**Work required**. Could you set down exactly the lines of the data below, starting at the one that holds "Contacter le fabricant (69, 872)" and ending at the one that holds "Mentions légales", both included, and only those?

**Information given**.

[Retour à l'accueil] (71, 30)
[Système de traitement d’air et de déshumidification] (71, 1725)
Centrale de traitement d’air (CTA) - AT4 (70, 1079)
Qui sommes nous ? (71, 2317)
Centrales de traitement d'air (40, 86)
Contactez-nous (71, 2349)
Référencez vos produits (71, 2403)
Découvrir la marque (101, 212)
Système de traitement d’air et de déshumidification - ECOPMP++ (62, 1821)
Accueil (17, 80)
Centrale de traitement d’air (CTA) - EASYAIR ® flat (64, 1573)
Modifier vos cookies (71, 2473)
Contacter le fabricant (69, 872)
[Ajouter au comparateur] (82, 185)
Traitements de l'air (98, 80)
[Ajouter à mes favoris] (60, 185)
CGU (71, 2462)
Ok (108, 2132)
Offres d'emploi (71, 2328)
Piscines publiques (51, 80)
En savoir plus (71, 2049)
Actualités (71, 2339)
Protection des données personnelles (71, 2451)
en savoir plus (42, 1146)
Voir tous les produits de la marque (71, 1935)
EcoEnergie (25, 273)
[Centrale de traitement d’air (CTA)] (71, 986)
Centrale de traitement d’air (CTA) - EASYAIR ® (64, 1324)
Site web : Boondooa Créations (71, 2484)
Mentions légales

--

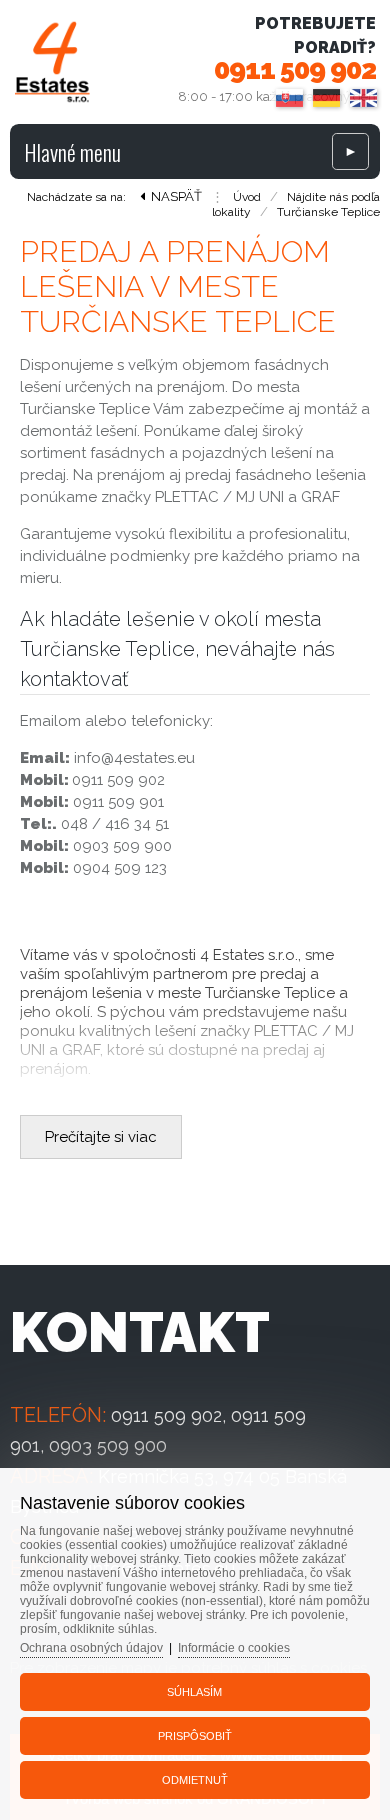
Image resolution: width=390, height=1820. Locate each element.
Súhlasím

==

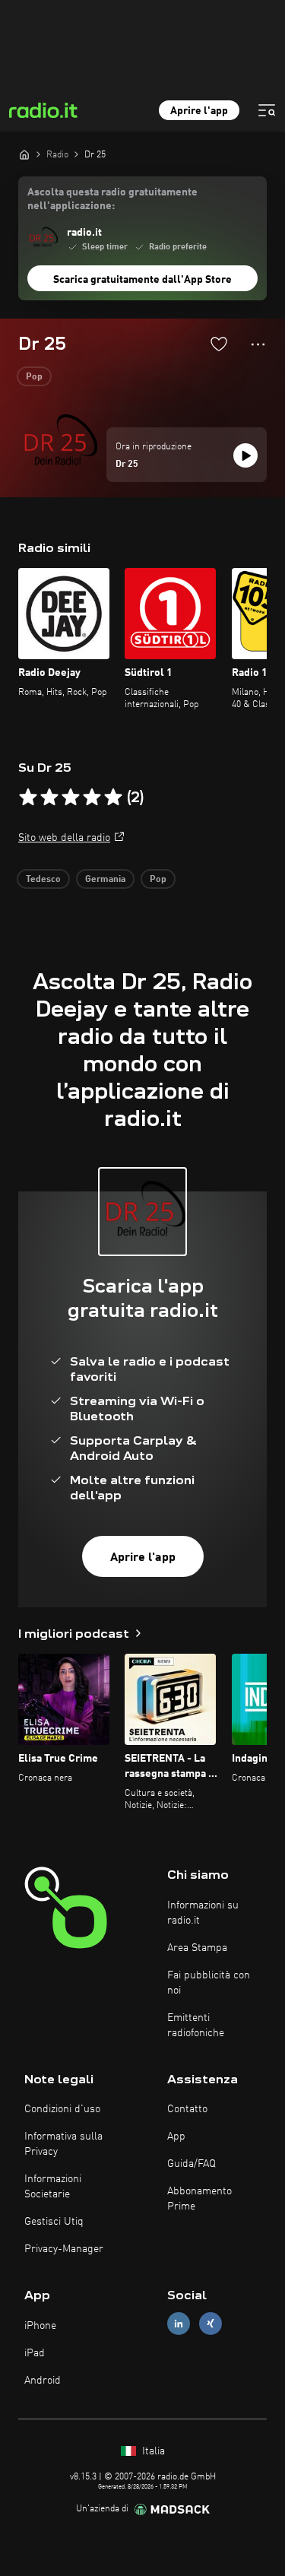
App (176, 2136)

**Task solution**.
Contacter le fabricant (69, 872)
[Ajouter au comparateur] (82, 185)
Traitements de l'air (98, 80)
[Ajouter à mes favoris] (60, 185)
CGU (71, 2462)
Ok (108, 2132)
Offres d'emploi (71, 2328)
Piscines publiques (51, 80)
En savoir plus (71, 2049)
Actualités (71, 2339)
Protection des données personnelles (71, 2451)
en savoir plus (42, 1146)
Voir tous les produits de la marque (71, 1935)
EcoEnergie (25, 273)
[Centrale de traitement d’air (CTA)] (71, 986)
Centrale de traitement d’air (CTA) - EASYAIR ® (64, 1324)
Site web : Boondooa Créations (71, 2484)
Mentions légales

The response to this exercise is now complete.